- [Directions]:
(1) In the essay on leadership in medicine, shorten the paragraph that begins "Ten years ago, as a practicing pediatrician" while keeping its main facts.
(2) List every quality the essay on leadership in medicine gives in its bulleted description of love as a strong, grounded force.

- [Page excerpt]:
═══
The Most Effective Leadership Tool in Medicine Isn’t What We Think

In physician leadership, we’re trained to lead with logic.

Analyze. Evaluate. Decide. Act.

We’re praised for decisive thinking, efficiency, and evidence-based decisions. And those tools matter.

But in the hardest moments of my life, career, and leadership, logic alone didn’t bring me clarity.

Ten years ago, as a practicing pediatrician and physician leader, my personal life began to fall apart. My husband—who had always been steady and supportive—began to slide into severe depression.

I tried to manage the crisis the only way I knew how: with effort, control, and more thinking.

I read endlessly. I problem-solved compulsively. I stayed strong.

It didn’t help.

If anything, it kept me stuck.

Several years in, I took an emergency leave from work. Physicians rarely stop unless things are truly a disaster.

Only then did I slow down enough to listen to something deeper.

In a yoga class, I placed my hand on my heart, closed my eyes, and breathed. A new question emerged—one I had never asked in all my years of training, parenting, or practice:

What would love do?

That question changed everything.

It didn’t make things easier. But it made things clearer.

At first, I asked it in my personal life. Eventually, I brought it into my professional one. And now I ask it as a physician leader and coach, every single day.

“Love” may sound like an unlikely leadership tool in healthcare. We avoid the word because it can be mistaken for sentimentality or softness.

But I’ve come to understand love as a strong, grounded force:

  • it connects

  • it clarifies

  • it tells the truth with courage and compassion

Love, in this context, isn’t the opposite of logic. It’s what gives logic direction and depth.
═══
- [Source material]:
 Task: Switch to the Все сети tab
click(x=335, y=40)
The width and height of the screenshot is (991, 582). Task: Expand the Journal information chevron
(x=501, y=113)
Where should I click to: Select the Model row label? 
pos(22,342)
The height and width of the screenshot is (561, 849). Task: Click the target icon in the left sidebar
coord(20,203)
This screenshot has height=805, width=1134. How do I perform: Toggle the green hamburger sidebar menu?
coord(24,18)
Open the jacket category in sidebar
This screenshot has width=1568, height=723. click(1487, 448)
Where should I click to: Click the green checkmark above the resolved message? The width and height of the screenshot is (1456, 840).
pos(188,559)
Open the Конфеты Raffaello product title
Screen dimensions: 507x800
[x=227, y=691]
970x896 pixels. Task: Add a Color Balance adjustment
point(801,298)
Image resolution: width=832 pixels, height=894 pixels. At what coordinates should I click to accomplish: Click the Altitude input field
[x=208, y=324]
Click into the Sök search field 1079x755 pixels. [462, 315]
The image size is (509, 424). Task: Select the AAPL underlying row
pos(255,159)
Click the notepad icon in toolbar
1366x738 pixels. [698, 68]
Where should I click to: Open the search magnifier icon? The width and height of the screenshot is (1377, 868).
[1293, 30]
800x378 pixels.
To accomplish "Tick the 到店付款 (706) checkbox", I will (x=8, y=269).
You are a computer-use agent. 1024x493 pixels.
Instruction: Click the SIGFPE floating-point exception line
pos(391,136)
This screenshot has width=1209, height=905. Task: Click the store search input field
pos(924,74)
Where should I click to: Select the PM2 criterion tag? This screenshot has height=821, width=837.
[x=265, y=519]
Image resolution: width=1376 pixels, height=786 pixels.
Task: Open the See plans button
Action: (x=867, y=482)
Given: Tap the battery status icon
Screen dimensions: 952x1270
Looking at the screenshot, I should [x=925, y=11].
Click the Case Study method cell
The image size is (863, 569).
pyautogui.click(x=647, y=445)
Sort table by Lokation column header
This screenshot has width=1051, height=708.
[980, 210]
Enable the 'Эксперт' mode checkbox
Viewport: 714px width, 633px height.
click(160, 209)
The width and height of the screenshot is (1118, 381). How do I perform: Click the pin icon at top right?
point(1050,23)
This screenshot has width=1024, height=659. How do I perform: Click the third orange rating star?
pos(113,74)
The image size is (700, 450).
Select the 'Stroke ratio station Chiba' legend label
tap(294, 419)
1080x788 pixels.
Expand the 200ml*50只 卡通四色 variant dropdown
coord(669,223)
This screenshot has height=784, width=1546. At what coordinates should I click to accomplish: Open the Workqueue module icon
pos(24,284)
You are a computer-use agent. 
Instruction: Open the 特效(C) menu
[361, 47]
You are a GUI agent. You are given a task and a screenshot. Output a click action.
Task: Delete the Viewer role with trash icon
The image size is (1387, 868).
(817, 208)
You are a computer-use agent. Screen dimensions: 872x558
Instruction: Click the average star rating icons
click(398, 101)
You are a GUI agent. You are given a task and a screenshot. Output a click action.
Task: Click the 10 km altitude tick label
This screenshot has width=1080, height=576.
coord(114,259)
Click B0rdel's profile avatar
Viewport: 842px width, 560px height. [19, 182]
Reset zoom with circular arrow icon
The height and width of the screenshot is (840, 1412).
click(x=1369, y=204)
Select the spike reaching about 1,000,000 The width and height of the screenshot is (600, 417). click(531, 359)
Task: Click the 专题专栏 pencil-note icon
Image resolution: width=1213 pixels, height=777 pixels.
═══
- [Responses in order]:
(1) A decade ago, while working as a pediatrician and physician leader, the writer saw their personal life start to fall apart as their once steady, supportive husband slid into severe depression.

(2)
- it connects
- it clarifies
- it tells the truth with courage and compassion